В связи с тем, что граф де Фуа, дед ваш со стороны матери, умер, не оставив прямых наследников мужского пола, он передал мне свою часть тайны. Вот она: "Ключ к тайнописи пентаграммы хранит слуга – тигровый глаз – седьмое зерно резных четок из индийского камня, принадлежащих испанскому королю".
Отныне это тайна нашего дома. Мы только хранители. Остальное – в руках Божьих. "Клянись и лжесвидетельствуй, но не раскрывай тайны".
Граф де Ту, маршал Франции".
Письмо Денизы Локар товарищу Люсину В. К.
"Дорогой друг!
Позвольте мне называть Вас так, иначе будет совершенно непонятно, почему графиня и наследственная видамесса делает своим наследником Вас. Но это, конечно, шутка. Надеюсь, Вы простите мне это помпезное шутовство с "дарственной грамотой", но, как говорится, положение обязывает. Вы поймете это, когда ознакомитесь с остальными бумагами. Право, все это вещи очень серьезные и заслуживают соответственного отношения, тем более что подвязка Генриха Наваррского действительно является исторической ценностью. Впрочем, кажется, не только исторической, потому что она была застрахована на сто тысяч новых франков. Страховой полис я не выслала, поскольку Вам он, очевидно, совершенно не нужен. Итак, Вы становитесь отныне наследником древних, запутанных тайн, хранившихся столетиями в известнейших феодальных семействах. Очевидно, недаром их предписывалось так строго хранить, потому что во все века вокруг них вертелось столько проходимцев и негодяев. Но с Вас я не беру никаких клятв. Можете, если угодно, лжесвидетельствовать и даже раскрыть тайну первому встречному. Все это является Вашим личным делом, действуйте, товарищ Люсин, по своему усмотрению. И все же одно обещание Вы должны будете мне дать! Надеюсь, вы догадываетесь, в чем оно заключается? Да, товарищ Люсин, это именно то, о чем вы сейчас подумали. Вы обязаны поймать эту мерзкую и подлую гадину – Андрэ Савиньи! Во имя всего хорошего, что только есть или было на свете, Вы обязаны поймать и раздавить ее!

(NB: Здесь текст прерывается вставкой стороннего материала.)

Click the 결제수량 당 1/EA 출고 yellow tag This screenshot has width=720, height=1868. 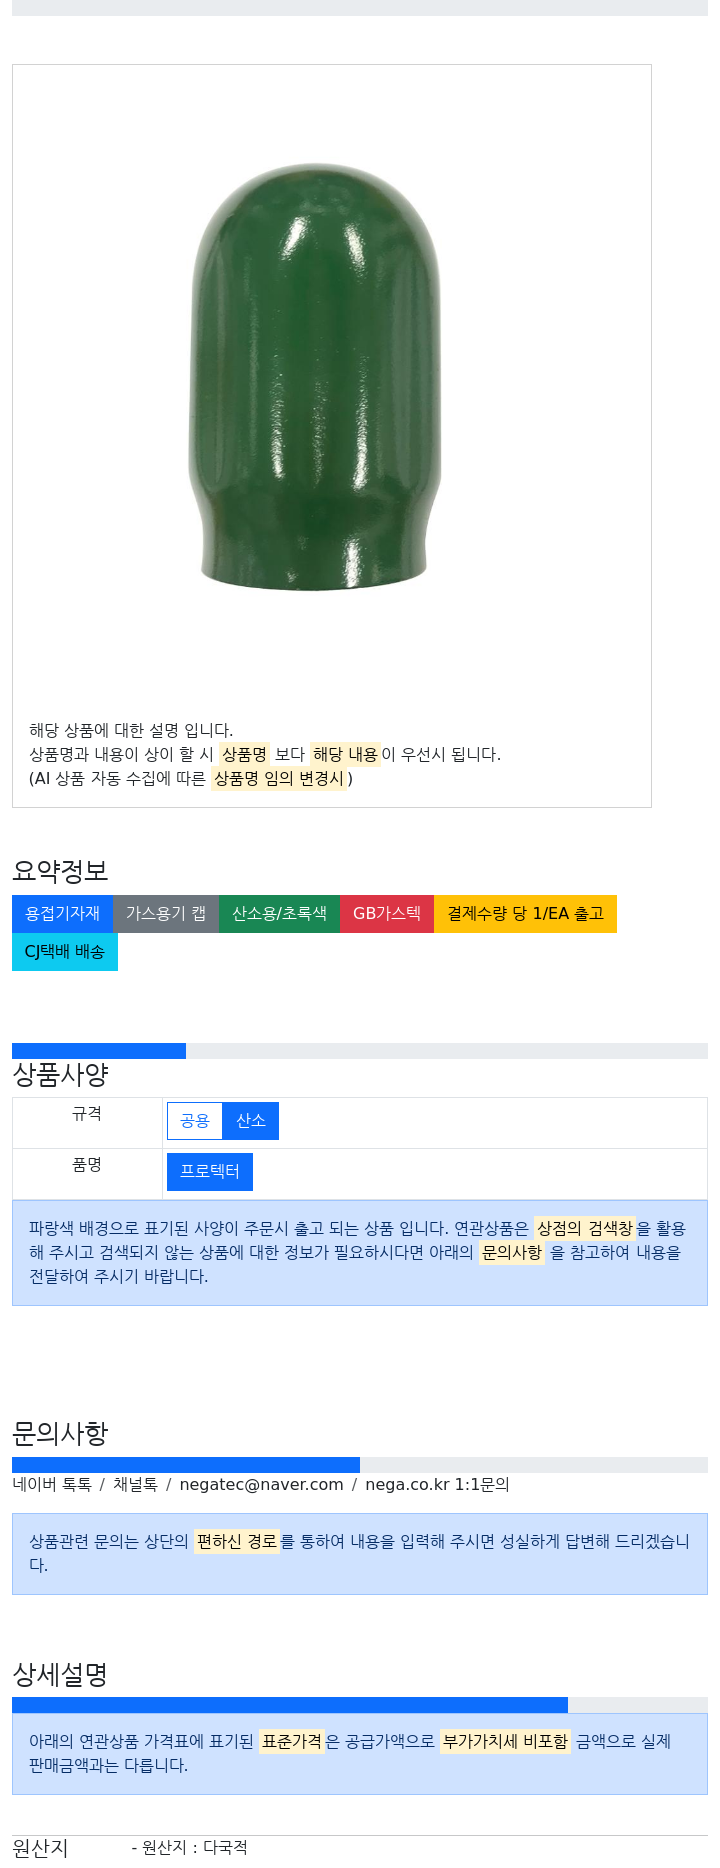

Поймать и раздавить! Иначе не будет мне покоя ни в этом, ни в ином мире. Иначе я навсегда останусь предательницей и клятвопреступницей, самовольно доверившей древние тайны недостойному человеку. Докажите же, товарищ Люсин, что это не так и я вручила наследство в надежные руки. Найдите его! Я не знаю, что он успел наделать в СССР и как на это посмотрят ваши юристы, но помните: счастливейшим днем в моей жизни будет тот, когда я получу от Вас весть о смерти предателя.